Professor Moran joined the Faculty of Law at the University of Toronto in 1995 and in 2006 was appointed Dean, becoming the first woman to hold this position. In 2014 she was appointed Provost and Vice-Chancellor of Trinity College at the University of Toronto, a position she held until July 1, 2024. In July 2024, she was appointed the inaugural Irving and Rosalie Abella Chair in Justice and Equality at the Faculty of Law, University of Toronto. Among other honors, she is the recipient of the Law Society Medal, the Jus Human Rights Prize for Influential Leaders and the YWCA Women of Distinction Award.
Professor Moran writes and teaches across public and private law with a focus on restitution, reparative justice, tort law and legal theory. Her course, “Ten Cases that Changed the World”, was highlighted by MacLeans Magazine as one of UofT’s “cool courses”. Her first book, Rethinking the Reasonable Person (OUP 2003) led to judicial education, speaking engagements and extensive policy work including on equality, private law, sexual violence, and issues of accessibility and inclusion.

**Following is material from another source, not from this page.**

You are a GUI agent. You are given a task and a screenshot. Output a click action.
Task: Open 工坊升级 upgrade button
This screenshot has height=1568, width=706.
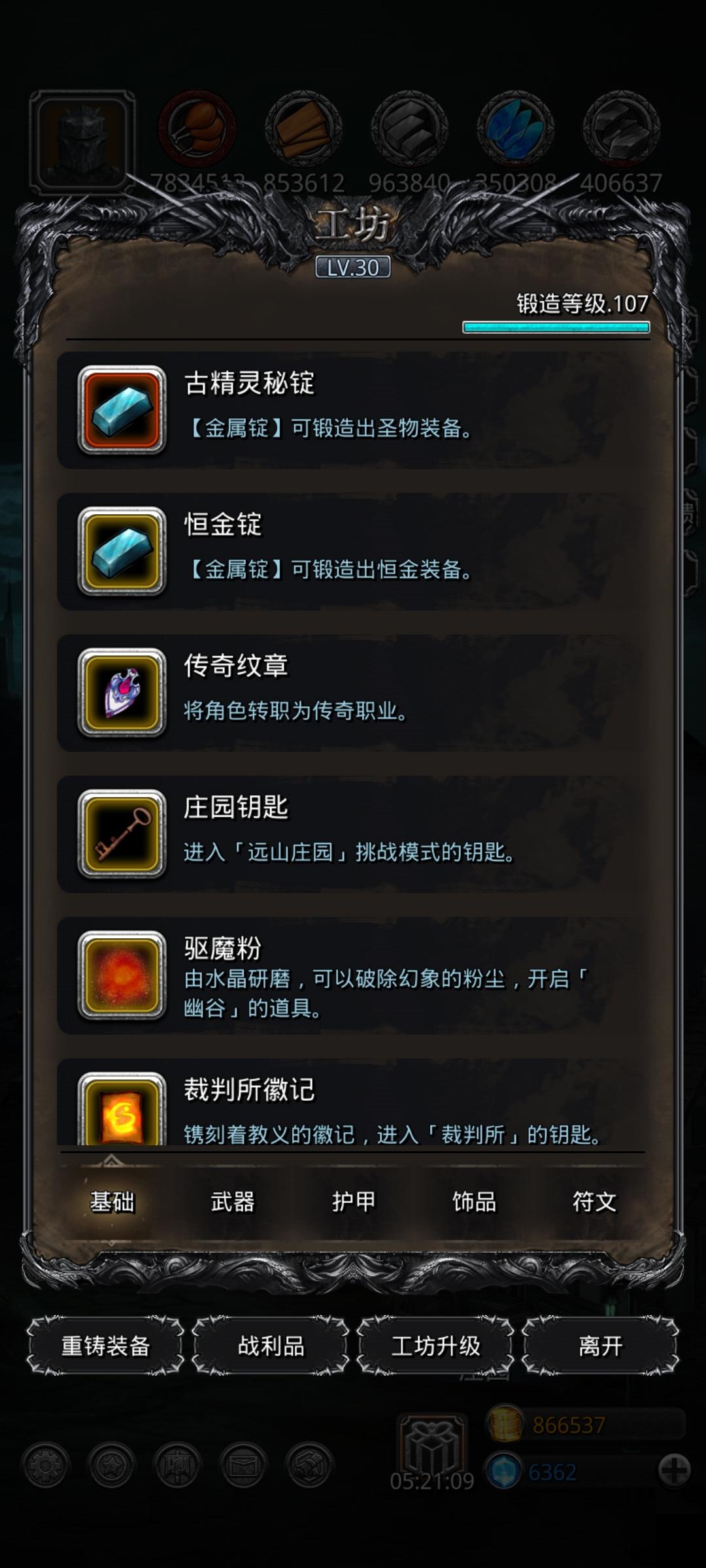435,1346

In her role as Dean, Professor Moran was responsible for the 53M campaign that created the new Jackman Law Building and the David Asper Centre for Constitutional Rights. She led major renewal of the curriculum, including the creation of the Global Professional Masters of Law, and developed a ground-breaking mental health program. She spearheaded law school engagement on gender and diversity in the legal profession, foreign trained professionals and access to justice for middle income earners. As Provost and Vice-Chancellor of Trinity College, Professor Moran led a 100M campaign whose centrepiece is the Lawson Centre for Sustainability, a leading-edge mass timber residence and academic building that is Trinity’s most significant capital project in a century. Within the college, she prioritized strengthening the academic programs and enhancing the student experience, with a focus on marrying academic excellence with wellness, inclusion and kindness. She also renegotiated the college’s federated relationship with the University of Toronto and served on many committees both inside and outside the university.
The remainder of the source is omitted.